The retired correctional officer said he's been "blessed with a lot of friends." He holds an annual garage party every year to gather them together.

A hunter and a fisherman, Clopper said he often uses the meat from his excursions in recipes. He also roasts a lot of pigs.

He tells his friends, "If you don't want to cook one night, you get the food and I'll cook for you."

When he's not volunteering through the Clear Spring group, Clopper helps a friend build houses.

"It keeps me off the streets," he said with a laugh.

His German descent and farming background helped him get interested in cooking, he said.

"A cook never goes hungry," he said.

Clopper got involved with the Clear Spring Historical Society in 1995. He helped make improvements to Plum Grove, an historical building in the community.

When the group first began volunteering at the fort, they made breakfast on two electric griddles, but then the historical society paid for electrical upgrades at the carriage house, which they use to put together meals for the events.

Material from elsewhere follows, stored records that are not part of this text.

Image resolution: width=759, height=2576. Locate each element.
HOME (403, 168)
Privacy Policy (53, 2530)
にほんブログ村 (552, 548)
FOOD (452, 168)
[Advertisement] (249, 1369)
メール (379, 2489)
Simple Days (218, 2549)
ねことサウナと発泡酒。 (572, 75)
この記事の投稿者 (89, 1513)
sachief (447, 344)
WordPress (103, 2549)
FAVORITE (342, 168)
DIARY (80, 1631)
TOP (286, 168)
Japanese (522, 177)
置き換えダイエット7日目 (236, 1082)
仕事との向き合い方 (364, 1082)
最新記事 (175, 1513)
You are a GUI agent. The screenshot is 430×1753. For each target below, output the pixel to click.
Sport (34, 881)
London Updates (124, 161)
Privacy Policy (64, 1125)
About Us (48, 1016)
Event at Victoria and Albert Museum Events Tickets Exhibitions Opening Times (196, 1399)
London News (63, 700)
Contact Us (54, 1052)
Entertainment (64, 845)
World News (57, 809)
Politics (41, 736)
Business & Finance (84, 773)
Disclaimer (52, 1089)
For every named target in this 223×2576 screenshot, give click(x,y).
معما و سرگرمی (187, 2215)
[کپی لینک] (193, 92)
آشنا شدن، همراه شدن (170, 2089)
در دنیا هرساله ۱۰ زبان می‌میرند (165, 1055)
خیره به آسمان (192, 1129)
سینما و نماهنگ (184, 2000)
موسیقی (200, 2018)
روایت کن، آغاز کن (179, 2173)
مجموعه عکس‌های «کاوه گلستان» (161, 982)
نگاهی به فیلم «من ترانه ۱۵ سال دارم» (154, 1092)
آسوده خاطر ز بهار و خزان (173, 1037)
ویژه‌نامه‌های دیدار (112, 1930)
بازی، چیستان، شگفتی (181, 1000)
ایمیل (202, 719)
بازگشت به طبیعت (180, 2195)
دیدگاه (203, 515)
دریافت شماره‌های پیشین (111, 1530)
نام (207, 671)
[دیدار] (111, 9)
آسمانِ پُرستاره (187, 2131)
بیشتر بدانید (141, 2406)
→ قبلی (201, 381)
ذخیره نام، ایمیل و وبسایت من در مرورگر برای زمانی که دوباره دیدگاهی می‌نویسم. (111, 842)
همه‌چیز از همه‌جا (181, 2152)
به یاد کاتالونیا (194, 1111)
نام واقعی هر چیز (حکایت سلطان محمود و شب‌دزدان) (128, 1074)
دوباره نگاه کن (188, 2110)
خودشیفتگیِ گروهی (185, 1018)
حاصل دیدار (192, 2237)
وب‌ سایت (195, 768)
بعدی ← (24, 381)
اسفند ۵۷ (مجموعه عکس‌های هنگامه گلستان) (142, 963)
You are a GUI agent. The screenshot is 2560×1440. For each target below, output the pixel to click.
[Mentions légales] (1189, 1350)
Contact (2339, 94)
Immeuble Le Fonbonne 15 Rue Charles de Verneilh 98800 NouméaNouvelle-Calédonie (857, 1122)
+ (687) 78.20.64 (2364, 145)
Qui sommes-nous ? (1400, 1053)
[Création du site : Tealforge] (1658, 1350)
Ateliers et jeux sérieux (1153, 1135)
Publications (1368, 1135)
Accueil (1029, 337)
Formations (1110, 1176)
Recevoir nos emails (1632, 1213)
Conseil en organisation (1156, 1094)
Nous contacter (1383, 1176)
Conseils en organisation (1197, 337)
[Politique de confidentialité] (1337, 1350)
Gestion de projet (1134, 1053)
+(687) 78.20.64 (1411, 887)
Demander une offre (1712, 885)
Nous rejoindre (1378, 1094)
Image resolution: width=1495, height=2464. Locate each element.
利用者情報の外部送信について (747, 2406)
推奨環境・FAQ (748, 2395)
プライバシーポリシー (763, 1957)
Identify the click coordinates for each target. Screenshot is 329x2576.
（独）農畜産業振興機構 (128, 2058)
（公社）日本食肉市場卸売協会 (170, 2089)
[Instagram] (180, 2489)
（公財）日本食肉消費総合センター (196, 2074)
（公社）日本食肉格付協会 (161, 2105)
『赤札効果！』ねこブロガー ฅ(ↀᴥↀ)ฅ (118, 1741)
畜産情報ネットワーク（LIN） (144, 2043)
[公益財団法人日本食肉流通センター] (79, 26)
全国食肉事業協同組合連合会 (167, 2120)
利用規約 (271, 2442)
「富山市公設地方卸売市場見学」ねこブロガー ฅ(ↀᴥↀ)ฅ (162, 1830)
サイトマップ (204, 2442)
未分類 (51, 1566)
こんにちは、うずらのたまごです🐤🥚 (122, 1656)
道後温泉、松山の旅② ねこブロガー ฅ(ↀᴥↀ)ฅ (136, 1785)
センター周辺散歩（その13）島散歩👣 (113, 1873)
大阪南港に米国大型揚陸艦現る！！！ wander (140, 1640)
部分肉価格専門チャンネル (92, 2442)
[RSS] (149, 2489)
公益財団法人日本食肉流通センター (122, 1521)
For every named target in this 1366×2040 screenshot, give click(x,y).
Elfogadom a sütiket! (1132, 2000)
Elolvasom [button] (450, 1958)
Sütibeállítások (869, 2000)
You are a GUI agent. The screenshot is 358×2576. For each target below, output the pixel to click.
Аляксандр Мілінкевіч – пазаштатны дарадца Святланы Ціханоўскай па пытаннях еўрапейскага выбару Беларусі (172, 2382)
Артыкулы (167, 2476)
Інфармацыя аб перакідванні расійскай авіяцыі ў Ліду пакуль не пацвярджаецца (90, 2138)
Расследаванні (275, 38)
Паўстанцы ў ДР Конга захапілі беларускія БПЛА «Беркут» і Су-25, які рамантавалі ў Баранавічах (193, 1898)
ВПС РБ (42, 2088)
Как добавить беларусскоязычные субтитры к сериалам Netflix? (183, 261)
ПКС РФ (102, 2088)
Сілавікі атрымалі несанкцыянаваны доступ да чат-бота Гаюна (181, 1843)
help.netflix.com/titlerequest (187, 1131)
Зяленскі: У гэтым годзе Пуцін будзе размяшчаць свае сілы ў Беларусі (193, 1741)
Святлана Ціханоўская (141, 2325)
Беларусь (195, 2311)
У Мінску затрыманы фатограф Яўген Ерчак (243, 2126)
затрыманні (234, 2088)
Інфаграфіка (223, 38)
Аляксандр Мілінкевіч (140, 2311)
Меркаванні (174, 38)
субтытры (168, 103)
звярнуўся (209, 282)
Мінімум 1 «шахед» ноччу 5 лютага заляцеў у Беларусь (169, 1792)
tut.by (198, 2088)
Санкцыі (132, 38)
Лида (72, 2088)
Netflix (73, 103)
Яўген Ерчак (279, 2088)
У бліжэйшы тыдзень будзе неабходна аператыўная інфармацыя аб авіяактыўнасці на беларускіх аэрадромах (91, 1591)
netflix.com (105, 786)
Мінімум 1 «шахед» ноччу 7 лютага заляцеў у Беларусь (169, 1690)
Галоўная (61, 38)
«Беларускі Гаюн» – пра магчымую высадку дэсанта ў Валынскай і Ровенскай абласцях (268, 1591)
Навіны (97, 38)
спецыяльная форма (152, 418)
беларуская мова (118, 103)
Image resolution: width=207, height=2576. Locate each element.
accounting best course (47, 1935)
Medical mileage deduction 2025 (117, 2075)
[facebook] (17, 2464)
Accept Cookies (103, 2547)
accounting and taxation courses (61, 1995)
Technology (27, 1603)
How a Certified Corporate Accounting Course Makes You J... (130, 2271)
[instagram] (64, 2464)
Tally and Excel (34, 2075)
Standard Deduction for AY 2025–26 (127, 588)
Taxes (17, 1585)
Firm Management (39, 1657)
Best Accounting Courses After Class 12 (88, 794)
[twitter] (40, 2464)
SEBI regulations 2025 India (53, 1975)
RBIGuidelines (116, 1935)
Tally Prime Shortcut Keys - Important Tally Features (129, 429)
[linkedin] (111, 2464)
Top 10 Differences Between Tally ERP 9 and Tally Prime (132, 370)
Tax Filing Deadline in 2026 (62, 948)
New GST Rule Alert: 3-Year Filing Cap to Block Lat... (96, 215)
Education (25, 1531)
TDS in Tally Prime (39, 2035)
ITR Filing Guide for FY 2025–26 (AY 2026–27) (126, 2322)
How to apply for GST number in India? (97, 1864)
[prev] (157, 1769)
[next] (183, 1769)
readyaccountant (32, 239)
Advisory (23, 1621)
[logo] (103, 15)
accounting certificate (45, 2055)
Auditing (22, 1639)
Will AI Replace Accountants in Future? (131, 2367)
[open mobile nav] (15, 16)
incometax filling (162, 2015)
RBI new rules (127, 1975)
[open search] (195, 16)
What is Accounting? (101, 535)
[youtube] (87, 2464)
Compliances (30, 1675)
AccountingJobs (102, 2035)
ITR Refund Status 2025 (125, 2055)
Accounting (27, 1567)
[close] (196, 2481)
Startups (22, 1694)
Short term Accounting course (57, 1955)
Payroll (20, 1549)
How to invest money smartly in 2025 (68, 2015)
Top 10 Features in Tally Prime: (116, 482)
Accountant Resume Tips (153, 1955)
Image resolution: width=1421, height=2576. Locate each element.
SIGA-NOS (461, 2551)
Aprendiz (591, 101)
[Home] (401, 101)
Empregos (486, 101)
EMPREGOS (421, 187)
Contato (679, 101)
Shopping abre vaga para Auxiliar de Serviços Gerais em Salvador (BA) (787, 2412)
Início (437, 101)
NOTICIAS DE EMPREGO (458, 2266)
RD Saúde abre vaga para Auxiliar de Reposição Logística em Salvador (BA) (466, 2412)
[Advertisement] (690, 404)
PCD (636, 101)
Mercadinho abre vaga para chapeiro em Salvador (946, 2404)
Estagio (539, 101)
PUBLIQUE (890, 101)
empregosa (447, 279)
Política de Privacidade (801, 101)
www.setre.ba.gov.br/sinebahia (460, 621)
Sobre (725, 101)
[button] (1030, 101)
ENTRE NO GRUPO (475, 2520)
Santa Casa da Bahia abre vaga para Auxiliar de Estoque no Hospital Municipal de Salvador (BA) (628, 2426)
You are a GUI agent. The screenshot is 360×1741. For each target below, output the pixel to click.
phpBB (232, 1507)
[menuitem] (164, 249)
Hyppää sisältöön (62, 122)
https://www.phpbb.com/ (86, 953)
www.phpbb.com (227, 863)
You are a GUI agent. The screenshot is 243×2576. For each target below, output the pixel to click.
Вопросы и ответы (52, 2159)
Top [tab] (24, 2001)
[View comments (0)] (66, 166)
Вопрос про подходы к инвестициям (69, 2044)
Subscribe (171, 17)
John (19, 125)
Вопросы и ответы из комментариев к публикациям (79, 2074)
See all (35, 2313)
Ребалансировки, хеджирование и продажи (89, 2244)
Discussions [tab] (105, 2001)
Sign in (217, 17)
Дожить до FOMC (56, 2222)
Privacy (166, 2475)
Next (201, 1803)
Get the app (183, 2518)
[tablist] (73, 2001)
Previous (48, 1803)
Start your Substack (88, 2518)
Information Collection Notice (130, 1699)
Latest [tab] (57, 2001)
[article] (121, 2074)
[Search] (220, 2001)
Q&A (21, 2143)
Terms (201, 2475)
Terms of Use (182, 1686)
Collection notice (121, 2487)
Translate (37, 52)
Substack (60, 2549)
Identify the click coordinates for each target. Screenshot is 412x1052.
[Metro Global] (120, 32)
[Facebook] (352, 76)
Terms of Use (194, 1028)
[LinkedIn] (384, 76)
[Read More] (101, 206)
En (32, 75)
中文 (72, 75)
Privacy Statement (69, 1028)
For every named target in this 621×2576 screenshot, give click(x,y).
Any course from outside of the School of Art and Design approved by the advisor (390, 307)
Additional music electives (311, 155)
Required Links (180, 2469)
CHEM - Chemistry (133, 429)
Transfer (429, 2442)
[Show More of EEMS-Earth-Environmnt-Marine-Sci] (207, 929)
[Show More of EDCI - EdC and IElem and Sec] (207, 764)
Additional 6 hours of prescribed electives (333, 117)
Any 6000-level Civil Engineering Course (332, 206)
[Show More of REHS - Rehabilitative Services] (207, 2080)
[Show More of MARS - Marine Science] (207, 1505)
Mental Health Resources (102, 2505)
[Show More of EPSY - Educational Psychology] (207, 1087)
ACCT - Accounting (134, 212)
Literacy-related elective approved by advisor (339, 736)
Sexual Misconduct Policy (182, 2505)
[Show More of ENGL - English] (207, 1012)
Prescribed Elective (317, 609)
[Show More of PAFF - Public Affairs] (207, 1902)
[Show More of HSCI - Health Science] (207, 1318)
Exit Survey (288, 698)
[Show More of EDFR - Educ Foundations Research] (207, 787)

The group gets proceeds from food sales. Clopper said The Market Fair is probably the club's biggest moneymaker.

Clopper retired after serving 25 years as a correctional officer in the Hagerstown prisons. Now, he said, he's content volunteering and helping out friends.

"I don't like sitting around. I can't sit around, I'm kind of fidgety," he said.

Clopper, who has a cheerful demeanor, said that when he worked as a correctional officer he had to be aware of the way he spoke and stood in order to keep the inmates in check.

Some philosophies he held on the job carry into his retired life.

"I treat life like a chess game," he said. "I try to anticipate what's down the road."




Q&A



Name: Danny Clopper

Hometown: Clear Spring

Occupation: Retired correctional officer

What was your proudest moment?: "Getting married to my wife and having my children."

Whom do you most admire, and why?: His mother, Madeleine Clopper, who grew up during the Great Depression and his wife, Susan Clopper. Of his mother, he said, "She's a tough lady. She's tough now." Of his wife, he said, "If it wasn't for her, I'd be in a gutter right now."

What is the best piece of advice you ever received and who gave it to you?: The Golden Rule, which he said was probably written above the chalkboard in his first-grade classroom.

What is the next goal you would like to achieve?: "Other than live 'til I'm 100, I don't have any goals. I'm happy. I don't want for anything. All my goals have been met."